16.褒め言葉 (鈴音)
妖一兄みたいなお兄ちゃんが欲しかった。なまじ良い意味でも悪い意味でも突き抜けている馬鹿兄貴を持つ私は、本気でそう思っていた。妖一兄は頭の回転が物凄く速いし、なんかの問題にぶち当たっても、ぱぱっと解決しちゃう。みんなに出す指示はいつも適確だし、なんだかんだで面倒見も良かったりして凄く頼りになる。

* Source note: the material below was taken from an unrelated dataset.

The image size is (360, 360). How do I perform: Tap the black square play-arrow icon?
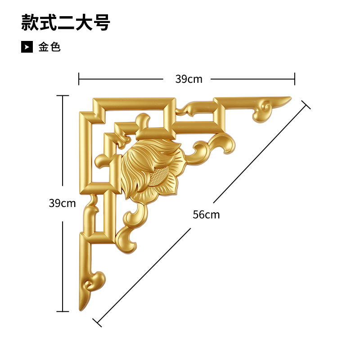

でもよくよく考えてみると、妖一兄はお兄ちゃんというよりは上司とか社長さんとか王様とか、なんていうか、人の上に立って指揮を執る人……指揮官とか司令官とか……うーん、司令塔、の方がしっくりくるかもね。なんてことを考えながら、私は妖一兄を見ていた。
私が描いてきたグッズの図案をまも姐に「FAX流しとけ」と渡しつつ、キーボードをカタカタ弾きつつ、クリタンに月刊アメフトを放り投げて「折ってあるトコは一年連中にも見せとけ」と言った妖一兄は、ふと私を見た。そして私は妖一兄を見ていたわけだから、当然ばっちりと目が合う。でも妖一兄は表情を変えずに「何か言いたそうな顔だな」なんて言う。人の心が読めるんじゃないかって思っちゃうくらいのタイミングだ。
「なんかさ妖一兄って、司令塔って感じだなーって、思ったの」
私がそう言うと妖一兄は笑った。なぜか上機嫌で「言うじゃねえか」とか言って、新しい板ガムの封を切った。そこから一枚だけ抜き取って、あとは全部、私へ放り投げてきた。咄嗟に出した手の中にすっぽりと納まった板ガムを見て、そういえばQBはチームの司令塔と言われるポジションだった、と私はやっと思い出した。